Between the Seasons Blog Keep up with stories of local food in between publications. The (mini) Mushroom Maestro By Molly Hays, Photography by Robin Oatts Te'Lario Watkins II and his mushroom enterprise. Show a young child a seed’s magic, and you can expect surprise, typically; a budding gardener, if you’re lucky. But if you’re 7-year-old Te’Lario Watkins II’s family? Buckle up, because before you know it, you may find yourself with a mushroom farm where your spare room once was, plus summer weekends suddenly set aside for mushroom sales.Young Te’Lario’s growing journey began with a Cub Scout project last spring, which set him up with his first two seedlings: one catnip, one basil. It was love at first plant. Pride and enthusiasm fill his voice, as he enumerates each step of his seeds’ care: “I watered them. I kept them in my guest room. I used a grow light.” Water, shelter, light: the small, steady, vital attentions of gardener and crop, caregiver and charge. 

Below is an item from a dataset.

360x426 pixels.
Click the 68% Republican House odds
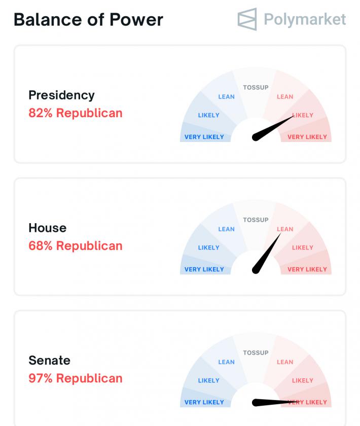(x=76, y=246)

With a Columbus winter on the way, and a longing to foster their son’s new passion, Te’Lario’s family hit on mushrooms, which could be grown entirely indoors. Beginning with a boxed kit from Back to the Roots, Te’Lario tended his new crop, spraying it twice daily, watching, waiting, until finally, finally, they were ready. Two weeks—“a long time!”—after the kit arrived, Te’Lario harvested his first oyster mushrooms. Which, for the record, he loves to eat, in pasta alfredo. He soon became a Junior Brand Ambassador for Back to the Roots, a child-centered role for which he interviewed with the company’s co-founder, via Skype. As an ambassador, Te’Lario sold three kits; wears his Back to the Roots T-shirt with pride; and shares his mushroom-growing experience with peers and grown-ups, alike.Many kids would’ve stopped there. Not Te’Lario Watkins II. He was just getting started.This spring, Te’Lario and his family converted their guest room into a mini-mushroom farm, erecting shelving, installing grow lights, and embarking on five different mushroom crops: shiitake, oyster, golden, pearl, and blue.
This new, substantial mushroom endeavor is no kit. Te’Lario and his parents begin by prepping the mushroom’s growth medium, straw, which must be pulled from the bale; cut into two-inch lengths; boiled for two hours to sterilize; carefully cooled to precise temperatures; and finally, packed into baskets, where it’s inoculated with mushroom spawn. “He wanted to do it, so we went full throttle,” says LaVanya Watkins, Te’Lario’s mother, in a shining example of maternal understatement and support.Three weeks of misting and monitoring later, the mushrooms are mature and ready to harvest. And what will Te’Lario do with his bounty? Learn to grow something else, still: a small business. He and his family will market his fresh, homegrown mushrooms at the Easton Farmers Market on Thursdays from 4pm to 7pm on June 4, 11, 25; and in May through September every second and fourth Saturday from 11am to 2pm at the 400 West Ridge Market.And what lies ahead for this mini-mushroom mogul? At 7, only time will tell.